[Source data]
---

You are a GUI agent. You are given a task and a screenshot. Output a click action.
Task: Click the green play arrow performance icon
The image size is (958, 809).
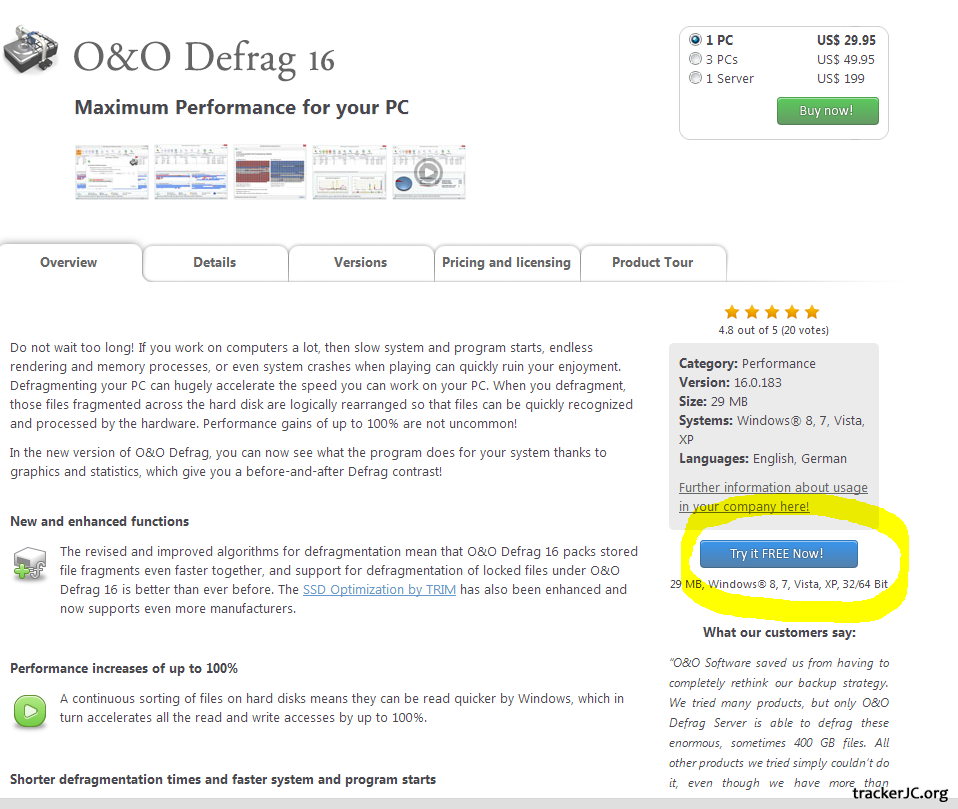click(30, 711)
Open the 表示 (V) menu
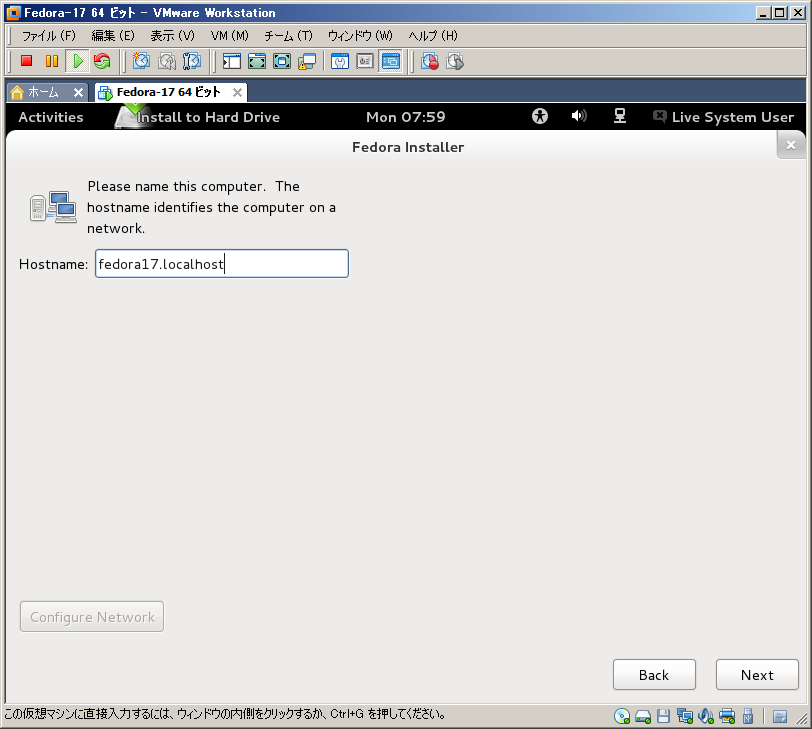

---

* TASK *
Repeat exactly, please: transcribe each entry and leave out the pictures.

* EXERCISE OUTPUT *
You are a GUI agent. You are given a task and a screenshot. Output a click action.
Task: Click the green play arrow performance icon
The image size is (958, 809).
click(30, 711)
Open the 表示 (V) menu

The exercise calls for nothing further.